What is entropy?

There are many textbooks and articles on entropy and mutual information, not to forget Wikipedia. Because of that, this page does not go into the details. Instead, we only build enough intuition to understand the internals of ennemi.

A discrete example

You are probably familiar with bits, the 0s and 1s computers speak in. There are several derivative units, like byte, equal to 8 bits. With one byte, you can express $2^8 = 256$ different values.

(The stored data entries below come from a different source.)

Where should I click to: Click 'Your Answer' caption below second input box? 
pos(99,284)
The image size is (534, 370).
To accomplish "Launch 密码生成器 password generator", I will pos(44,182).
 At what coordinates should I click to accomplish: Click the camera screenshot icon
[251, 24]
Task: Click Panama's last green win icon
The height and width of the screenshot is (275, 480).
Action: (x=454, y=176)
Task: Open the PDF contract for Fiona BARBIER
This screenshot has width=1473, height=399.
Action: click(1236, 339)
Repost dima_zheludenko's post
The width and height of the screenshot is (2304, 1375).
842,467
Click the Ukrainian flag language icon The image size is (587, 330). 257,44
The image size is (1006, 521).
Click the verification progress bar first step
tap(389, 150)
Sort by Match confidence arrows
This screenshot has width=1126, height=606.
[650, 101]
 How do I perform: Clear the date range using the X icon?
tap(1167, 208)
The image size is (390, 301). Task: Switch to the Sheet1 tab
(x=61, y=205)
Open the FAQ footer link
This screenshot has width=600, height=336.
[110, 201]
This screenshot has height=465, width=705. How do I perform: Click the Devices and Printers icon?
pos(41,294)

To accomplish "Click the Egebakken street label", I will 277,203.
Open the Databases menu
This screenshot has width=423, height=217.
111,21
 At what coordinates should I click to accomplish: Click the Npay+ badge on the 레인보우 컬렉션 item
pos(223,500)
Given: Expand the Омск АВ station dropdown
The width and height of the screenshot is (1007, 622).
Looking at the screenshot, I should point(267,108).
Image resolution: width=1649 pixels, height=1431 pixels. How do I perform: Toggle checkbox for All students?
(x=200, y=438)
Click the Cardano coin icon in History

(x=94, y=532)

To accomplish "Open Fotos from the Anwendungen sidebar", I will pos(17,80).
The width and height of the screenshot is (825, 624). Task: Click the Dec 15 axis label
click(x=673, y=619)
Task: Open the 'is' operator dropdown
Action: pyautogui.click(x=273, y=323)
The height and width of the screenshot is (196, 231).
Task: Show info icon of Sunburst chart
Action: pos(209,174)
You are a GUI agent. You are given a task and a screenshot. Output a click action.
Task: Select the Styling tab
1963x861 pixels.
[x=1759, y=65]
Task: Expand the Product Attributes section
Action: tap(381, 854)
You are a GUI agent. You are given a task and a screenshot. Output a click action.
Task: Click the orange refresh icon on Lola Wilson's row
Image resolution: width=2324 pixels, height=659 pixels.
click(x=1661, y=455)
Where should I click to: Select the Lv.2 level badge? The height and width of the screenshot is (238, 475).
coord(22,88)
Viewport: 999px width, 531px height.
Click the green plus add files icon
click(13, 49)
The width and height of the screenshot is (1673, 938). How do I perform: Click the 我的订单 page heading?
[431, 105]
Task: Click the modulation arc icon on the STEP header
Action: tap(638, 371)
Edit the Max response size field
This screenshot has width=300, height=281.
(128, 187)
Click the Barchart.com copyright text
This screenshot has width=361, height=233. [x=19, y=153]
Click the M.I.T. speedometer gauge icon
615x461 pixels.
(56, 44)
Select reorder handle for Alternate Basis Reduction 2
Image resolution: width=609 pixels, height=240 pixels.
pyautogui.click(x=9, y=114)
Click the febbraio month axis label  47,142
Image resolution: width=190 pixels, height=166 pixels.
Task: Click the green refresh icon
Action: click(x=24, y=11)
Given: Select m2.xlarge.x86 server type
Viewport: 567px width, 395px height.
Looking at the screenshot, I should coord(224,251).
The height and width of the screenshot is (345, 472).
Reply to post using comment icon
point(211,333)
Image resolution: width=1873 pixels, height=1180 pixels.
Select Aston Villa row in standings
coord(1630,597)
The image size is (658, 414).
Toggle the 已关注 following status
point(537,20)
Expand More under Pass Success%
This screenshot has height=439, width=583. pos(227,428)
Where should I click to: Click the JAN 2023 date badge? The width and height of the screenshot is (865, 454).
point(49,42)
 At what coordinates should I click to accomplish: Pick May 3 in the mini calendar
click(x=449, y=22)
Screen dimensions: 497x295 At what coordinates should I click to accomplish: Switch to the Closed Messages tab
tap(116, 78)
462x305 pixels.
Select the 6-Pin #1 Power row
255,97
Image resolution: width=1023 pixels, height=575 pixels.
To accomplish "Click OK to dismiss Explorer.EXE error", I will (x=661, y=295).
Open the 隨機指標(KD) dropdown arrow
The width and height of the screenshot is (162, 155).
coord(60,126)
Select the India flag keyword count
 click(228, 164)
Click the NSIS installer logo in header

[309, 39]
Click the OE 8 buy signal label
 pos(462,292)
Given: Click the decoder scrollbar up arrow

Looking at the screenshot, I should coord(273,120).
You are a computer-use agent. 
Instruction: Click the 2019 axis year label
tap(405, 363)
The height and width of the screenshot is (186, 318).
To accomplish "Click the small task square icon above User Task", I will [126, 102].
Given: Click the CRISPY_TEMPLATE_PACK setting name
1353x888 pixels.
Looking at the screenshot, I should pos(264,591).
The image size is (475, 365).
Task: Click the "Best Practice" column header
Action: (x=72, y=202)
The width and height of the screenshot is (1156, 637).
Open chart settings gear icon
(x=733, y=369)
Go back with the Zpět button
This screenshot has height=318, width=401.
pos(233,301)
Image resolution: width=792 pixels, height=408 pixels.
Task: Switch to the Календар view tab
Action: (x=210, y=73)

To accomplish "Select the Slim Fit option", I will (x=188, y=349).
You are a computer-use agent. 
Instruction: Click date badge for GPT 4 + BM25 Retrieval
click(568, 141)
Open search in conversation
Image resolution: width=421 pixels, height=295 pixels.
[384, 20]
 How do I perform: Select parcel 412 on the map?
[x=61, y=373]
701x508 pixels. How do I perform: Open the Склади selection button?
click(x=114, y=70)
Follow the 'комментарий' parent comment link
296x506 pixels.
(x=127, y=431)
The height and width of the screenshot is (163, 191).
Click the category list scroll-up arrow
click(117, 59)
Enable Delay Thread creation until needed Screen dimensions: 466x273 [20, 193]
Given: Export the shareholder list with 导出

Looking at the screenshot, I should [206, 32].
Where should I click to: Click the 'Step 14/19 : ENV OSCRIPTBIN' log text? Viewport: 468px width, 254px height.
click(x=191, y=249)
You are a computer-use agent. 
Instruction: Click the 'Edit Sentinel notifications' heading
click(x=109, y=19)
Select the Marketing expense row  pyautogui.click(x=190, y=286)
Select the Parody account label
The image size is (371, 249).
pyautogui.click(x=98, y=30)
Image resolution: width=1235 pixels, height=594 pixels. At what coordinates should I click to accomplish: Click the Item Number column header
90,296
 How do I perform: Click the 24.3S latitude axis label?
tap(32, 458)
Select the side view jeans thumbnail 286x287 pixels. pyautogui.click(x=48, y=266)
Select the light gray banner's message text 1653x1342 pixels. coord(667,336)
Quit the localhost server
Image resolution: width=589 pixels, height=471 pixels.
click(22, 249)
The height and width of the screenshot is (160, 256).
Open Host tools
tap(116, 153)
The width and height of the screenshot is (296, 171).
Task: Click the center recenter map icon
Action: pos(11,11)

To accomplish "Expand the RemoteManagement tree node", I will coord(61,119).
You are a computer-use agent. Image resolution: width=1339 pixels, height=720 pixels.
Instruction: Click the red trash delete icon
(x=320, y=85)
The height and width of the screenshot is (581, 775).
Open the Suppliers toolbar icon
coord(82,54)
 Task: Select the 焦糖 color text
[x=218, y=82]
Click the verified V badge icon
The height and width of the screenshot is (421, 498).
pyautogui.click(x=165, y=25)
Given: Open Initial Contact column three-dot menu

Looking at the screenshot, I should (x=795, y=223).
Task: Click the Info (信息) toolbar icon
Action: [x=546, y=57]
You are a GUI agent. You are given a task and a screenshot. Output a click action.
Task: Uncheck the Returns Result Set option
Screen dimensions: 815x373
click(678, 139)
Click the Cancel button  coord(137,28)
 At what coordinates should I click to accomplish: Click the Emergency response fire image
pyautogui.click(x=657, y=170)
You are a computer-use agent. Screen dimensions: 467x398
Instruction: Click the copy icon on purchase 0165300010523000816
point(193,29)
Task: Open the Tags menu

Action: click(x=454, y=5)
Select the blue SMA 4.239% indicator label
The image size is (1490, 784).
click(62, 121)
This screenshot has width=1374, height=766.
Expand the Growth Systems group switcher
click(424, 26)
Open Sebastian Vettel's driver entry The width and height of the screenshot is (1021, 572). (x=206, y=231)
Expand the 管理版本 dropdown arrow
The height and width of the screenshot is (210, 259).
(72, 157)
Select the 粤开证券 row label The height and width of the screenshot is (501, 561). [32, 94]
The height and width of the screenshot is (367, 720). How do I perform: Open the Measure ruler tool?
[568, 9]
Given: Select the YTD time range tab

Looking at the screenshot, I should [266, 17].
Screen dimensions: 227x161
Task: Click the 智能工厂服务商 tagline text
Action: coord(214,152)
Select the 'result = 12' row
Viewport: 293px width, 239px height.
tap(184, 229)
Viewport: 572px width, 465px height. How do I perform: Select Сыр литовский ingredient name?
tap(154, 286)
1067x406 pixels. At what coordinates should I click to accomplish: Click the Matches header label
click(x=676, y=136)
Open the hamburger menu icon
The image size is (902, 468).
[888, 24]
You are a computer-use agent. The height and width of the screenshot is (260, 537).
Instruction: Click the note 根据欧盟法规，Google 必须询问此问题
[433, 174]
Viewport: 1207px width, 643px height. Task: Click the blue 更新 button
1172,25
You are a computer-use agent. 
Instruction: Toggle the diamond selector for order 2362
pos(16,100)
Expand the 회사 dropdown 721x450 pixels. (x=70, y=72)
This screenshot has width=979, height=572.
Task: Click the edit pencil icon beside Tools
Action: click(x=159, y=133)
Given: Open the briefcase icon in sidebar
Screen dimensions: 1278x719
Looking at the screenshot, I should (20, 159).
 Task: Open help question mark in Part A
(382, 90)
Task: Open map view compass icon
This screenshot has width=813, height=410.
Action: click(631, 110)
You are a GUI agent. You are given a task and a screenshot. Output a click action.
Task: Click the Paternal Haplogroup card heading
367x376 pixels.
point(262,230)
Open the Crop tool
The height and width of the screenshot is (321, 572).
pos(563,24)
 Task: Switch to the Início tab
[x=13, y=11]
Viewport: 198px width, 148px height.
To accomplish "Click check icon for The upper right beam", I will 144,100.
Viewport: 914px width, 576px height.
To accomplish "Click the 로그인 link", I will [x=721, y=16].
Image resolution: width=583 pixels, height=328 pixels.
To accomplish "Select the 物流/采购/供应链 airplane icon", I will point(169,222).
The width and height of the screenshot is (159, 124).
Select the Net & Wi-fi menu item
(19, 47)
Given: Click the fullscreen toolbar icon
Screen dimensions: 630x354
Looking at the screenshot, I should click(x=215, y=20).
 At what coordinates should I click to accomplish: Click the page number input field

The entropy of a discrete random variable is simply the average number of bits needed to express its value. If the random variable has 256 equally likely values, its entropy is 8 bits. But if the random variable is $\begin{cases} 0, &\text{with probability } \frac 1 2,\\ 1, \ldots, 255, &\text{with probability} \frac{1}{510}, \end{cases}$ the entropy is about 5 bits. This is because in half of the cases, the variable can be expressed with just one bit: $0$. In the rest of the cases, we can use nine bits: a $1$ for distinction from the first case, followed by eight bits that encode the value. On average, we thus need $1 \cdot \frac 1 2 + 9 \cdot \frac 1 2 = 5$ bits. (This is a simplification; the real entropy computed below is slightly smaller.)

This is how data compression works. A file can be compressed down to as many bits as it has entropy. Each byte in a text file may represent any one of 256 values, but only a fraction of those is used in English text. Moreover, only some combinations of characters are used in English, further reducing the entropy.

Mathematically, the entropy of a random variable $X$ is defined as $H(X) = \mathbb E \log p(x) = \sum_{x} p(x) \log p(x).$

The unit of entropy depends on the base we choose for the logarithm. We get bits by using $\log_2$, but generally the natural (base-$e$) logarithm is used. This unit is called nats, and it is used by ennemi.

To convert between bits and nats, we can apply the change-of-base formula: $\text{bits} = \frac{\text{nats}}{\log_e 2}.$

To estimate the entropy of a discrete data set, you can call ennemi’s estimate_entropy() method with the parameter discrete=True. The two examples above are computed as in:

from ennemi import estimate_entropy
import numpy as np

data1 = np.arange(0, 256)
entropy1 = estimate_entropy(data1, discrete=True)

print(f"Entropy of first data set: {entropy1:.2f} nats")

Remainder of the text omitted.